# Dimensions in the Second Quantization of an Operator

Consider the one-particle operator $\hat A_{1p}$. As given in e.g. (Altland and Simons, 2nd ed, 2010; pg47) the second quantized version of this is given by: $$\hat A=\sum_{\mu,\nu} \left< \mu \right| \hat A_{1p} \left| \nu \right> a_\mu^\dagger a_\nu$$ for some basis $\{\left| \mu \right>\}$. On the next page the authors give the second quantized version of the "one-body Hamiltonian" as: $$\hat H=\int d^d r\; a^\dagger (\vec r) \left[ \frac{\hat p^2}{2m} +V(\vec r)\right] a(\vec r)\tag{1}$$ According to this answer on a related PSE question the ladder operators are dimensionless. How then do the dimensions of (1) work out? as the LHS appears to have dimensions of $\text{energy}$ whilst the RHS of $\text{volume} \times \text{energy}$.

(note: it is assumed we are working in the limit of infinite volume)

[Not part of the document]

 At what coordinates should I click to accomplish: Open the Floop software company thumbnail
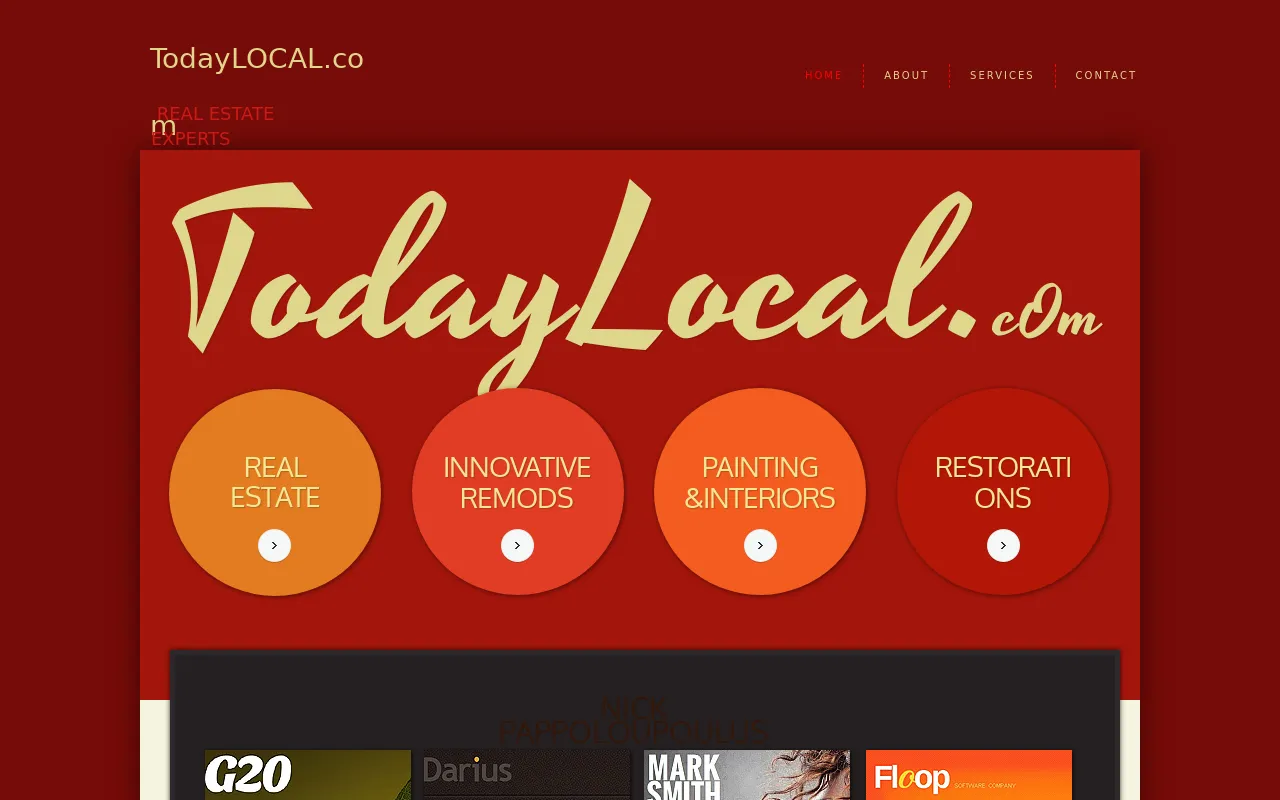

• If you wrote down the commutation relations of the $a(\vec{r})$s, you'd infer their dimension (which, for this infinity of them, cannot be 0). Commented Apr 12, 2018 at 21:41

To see this consider a continuous quantity $\vec q$ which could be position, momentum etc. let the commutation relation between $a^\dagger(\vec q)$ and $a(\vec q')$ be:
$$[a(\vec q'), a^\dagger (\vec q)]=\mathcal{C} \; \delta^d(\vec q-\vec q')$$
for some constant $\mathcal{C}$ (usually, but not always, $\mathcal{C} =1$). As stated in (Altland and Simons, 2nd ed, 2010; pg47) the second quantization of an operator $\hat A_{1p}$ in its eigenbasis: $$\hat A=\sum_{\lambda=0}^\infty \left<\lambda \right| \hat A_{1p} \left| \lambda \right> \hat n_\lambda\tag{A1}$$ Let us look at how this generalizes to the continuous case. Here: $$(\text{number of states \in d^d\vec q})=\hat a^\dagger (\vec q)\; a(\vec q) \;\frac{d^d \vec q}{\mathcal{C} }$$ this can be motiviated by acting on e.g. $a^\dagger(\vec q) \left| 0\right>$ and integrating over $d^d\vec q$ to see you get $1$. Thus we get: $$\hat A=\int \frac{d^d \vec q}{\mathcal{C} } \left<\vec q \right| \hat A_{1p} \left| \vec q \right>\hat a^\dagger (\vec q)\; a(\vec q)$$
So this explains the presence of the form when the eigenbasis is continuous. We will now look at the case where it is discrete but we want to move to a continuous one. Our starting point is thus (A1). Here we have that: $$\hat n_\lambda= \hat a_\lambda^\dagger \hat a_\lambda$$ The resolution of the identity for the states $\left| \vec q\right>$ is (due to the $\mathcal{C}$): $$I=\int \frac{d^d\vec q}{\mathcal{C}} \left|\vec q\right>\left<\vec q \right|$$ Thus performing a change of basis on $\hat n_\lambda$ we get: $$\hat n_\lambda=\int \frac{d\vec q d\vec q'}{\mathcal{C}^2}\left<\vec q|\lambda \right>\left<\lambda|\vec q' \right>\hat a_{\vec q}^\dagger \hat a_{\vec q'}$$ Subbing this into (A1) and using that: $$\sum_{\lambda=0}^\infty \left<\lambda \right| \hat A_{1p} \left|\lambda\right> \; \left| \lambda\right>\left<\lambda\right|=\hat A_{1p}$$ we get: $$\hat A=\int \frac{d\vec q d\vec q'}{\mathcal{C}^2} \left<\vec q \right| \hat A_{1p} \left| \vec q' \right>\hat a^\dagger (\vec q)\; a(\vec q')$$ which is the generalized form of the equation in the question.